-- Goal of the exercise --
Extend the post about counting clock cycles for a C function on the BeagleBone Black, picking up right after its last sentence.

-- Text section --
= = = =
问题
I want to compute the clock cycle count for a specific function inside my c code which is going to be compiled and run on BeagleBone Black. I have no idea how I can do this. I searched over the web and I found this instruction:
Clock Read method on Arndale board:
Step-1: Inserting kernel module to enable user space access to PMU counters.
Untar the attached file “arndale_clockread.tar.bz2” which is having Makefile and enableccnt.c. In Makefile change the “KERNELDIR” with your kernel source directory e.g. /usr/src/linux-kernel-version
then run the command.
linaro@linaro-server:~/enableccnt$ make
The above command should give output as enableccnt.ko
, which is kernel module to enable userspace access to PMU counters. Then run the command.
linaro@linaro-server:~/enableccnt$ sudo insmod enableccnt.ko
The following command should show enableccnt module is being inserted in the running kernel.
linaro@linaro-server:~/enableccnt$ lsmod
Step-2: Reading the counter from user space applications. Once the kernel module is being setup. Following function can be used to read the counter
static void readticks(unsigned int *result)
{
struct timeval t;
unsigned int cc;
if (!enabled) {
// program the performance-counter control-register:
asm volatile("mcr p15, 0, %0, c9, c12, 0" :: "r"(17));
//enable all counters.
asm volatile("mcr p15, 0, %0, c9, c12, 1" :: "r"(0x8000000f));
//clear overflow of coutners
asm volatile("mcr p15, 0, %0, c9, c12, 3" :: "r"(0x8000000f));
enabled = 1;
}
//read the counter value.
asm volatile("mrc p15, 0, %0, c9, c13, 0" : "=r"(cc));
gettimeofday(&t,(struct timezone *) 0);
result[0] = cc;
result[1] = t.tv_usec;
result[2] = t.tv_sec;
}
I believe this instruction should be working for any ARMv7
platforms. So, I followed the instruction and change the kernel source directory. This is how the Makefile looks like:
KERNELDIR := /usr/src/linux-headers-3.8.13-bone70
obj-m := enableccnt.o
CROSS=arm-linux-gnueabihf-
all:
CC=arm-cortex_a15-linux-gnueabihf-gcc $(MAKE) ARCH=arm -C $(KERNELDIR) M=`pwd` CROSS_COMPILE=$(CROSS) -I/lib/arm-linux-gnueabihf/lib
Now, when I run make
, I've got this error which is complaining about arm-linux-gnueabihf-ar
:
CC=arm-cortex_a08-linux-gnueabihf-gcc make ARCH=arm -C /usr/src/linux-headers-3.8.13-bone70 M=`pwd` CROSS_COMPILE=arm-linux-gnueabihf- -I/lib/arm-linux-gnueabihf/
make[1]: Entering directory `/usr/src/linux-headers-3.8.13-bone70'
LD /root/crypto_project/Arndale_enableccnt/built-in.o
/bin/sh: 1: arm-linux-gnueabihf-ar: not found
make[2]: *** [/root/crypto_project/Arndale_enableccnt/built-in.o] Error 127
make[1]: *** [_module_/root/crypto_project/Arndale_enableccnt] Error 2
make[1]: Leaving directory `/usr/src/linux-headers-3.8.13-bone70'
make: *** [all] Error 2
I tried to install arm-linux-gnueabihf-ar
but it doesn't work. So, I have no clue what should I do now!
= = = =
-- Data extract --
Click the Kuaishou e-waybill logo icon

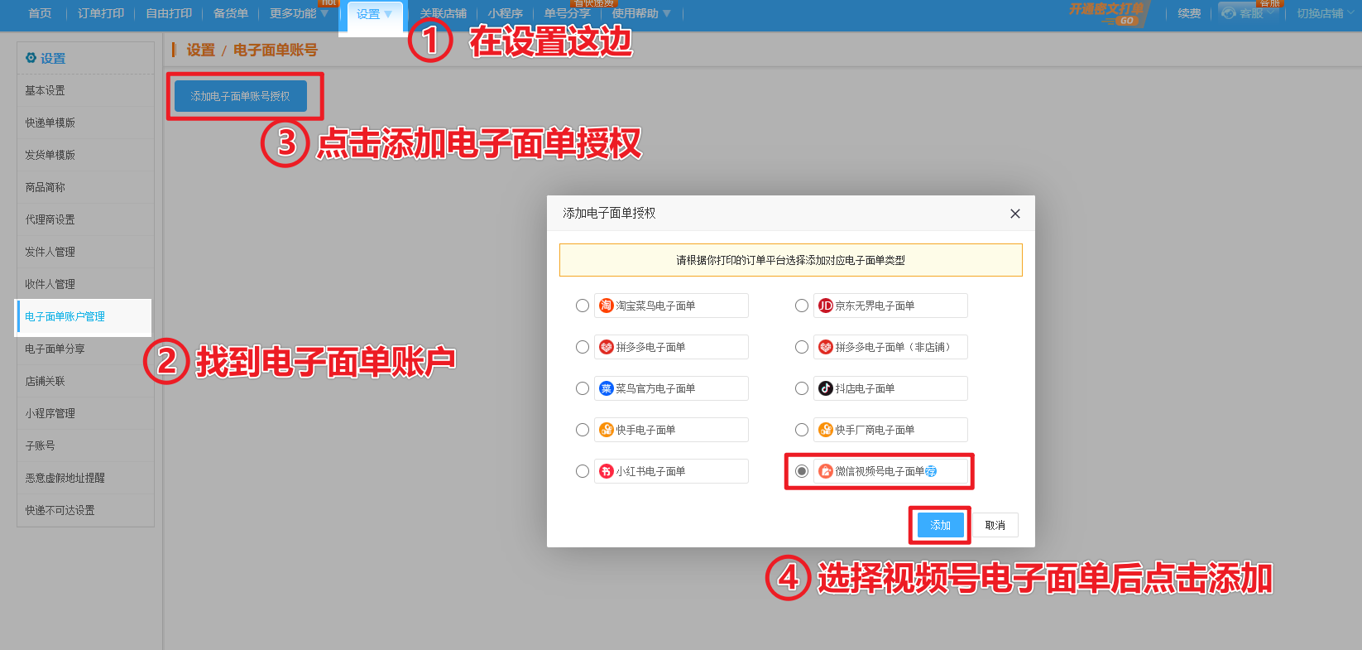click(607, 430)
= = = =
-- Task result --
EDIT1- As it is mentioned in comments, I add my toolchain path into my environment variable by using:
export PATH=/path/to/mytoolchain/bin:$PATH
And now I don't get previous error. However, I've got this syntax error which I think it relates to the kernel header files:
CC=arm-cortex_a15-linux-gnueabihf-gcc make ARCH=arm -C /usr/src/linux-headers-3.8.13-bone70 M=`pwd` CROSS_COMPILE=arm-linux-gnueabihf- -I/lib/arm-linux-gnueabihf/bin
/root/gcc-linaro-arm-linux-gnueabihf-4.7-2012.11-20121123_linux/bin/arm-linux-gnueabihf-gcc: 1: /root/gcc-linaro-arm-linux-gnueabihf-4.7-2012.11-20121123_linux/bin/arm-linux-gnueabihf-gcc: Syntax error: "(" unexpected
make[1]: Entering directory `/usr/src/linux-headers-3.8.13-bone70'
LD /root/crypto_project/Arndale_enableccnt/built-in.o
/root/gcc-linaro-arm-linux-gnueabihf-4.7-2012.11-20121123_linux/bin/arm-linux-gnueabihf-ar: 1: /root/gcc-linaro-arm-linux-gnueabihf-4.7-2012.11-20121123_linux/bin/arm-linux-gnueabihf-ar: Syntax error: "(" unexpected
make[2]: *** [/root/crypto_project/Arndale_enableccnt/built-in.o] Error 2
make[1]: *** [_module_/root/crypto_project/Arndale_enableccnt] Error 2
make[1]: Leaving directory `/usr/src/linux-headers-3.8.13-bone70'
make: *** [all] Error 2
The only reasonable solution that comes to my mind is to download kernel source code with its header files and try to make again. Does anyone have any idea to resolve this issue?
回答1:
As there can be many obstacles along the way, below is the complete guide how to build that kernel module and user-space application.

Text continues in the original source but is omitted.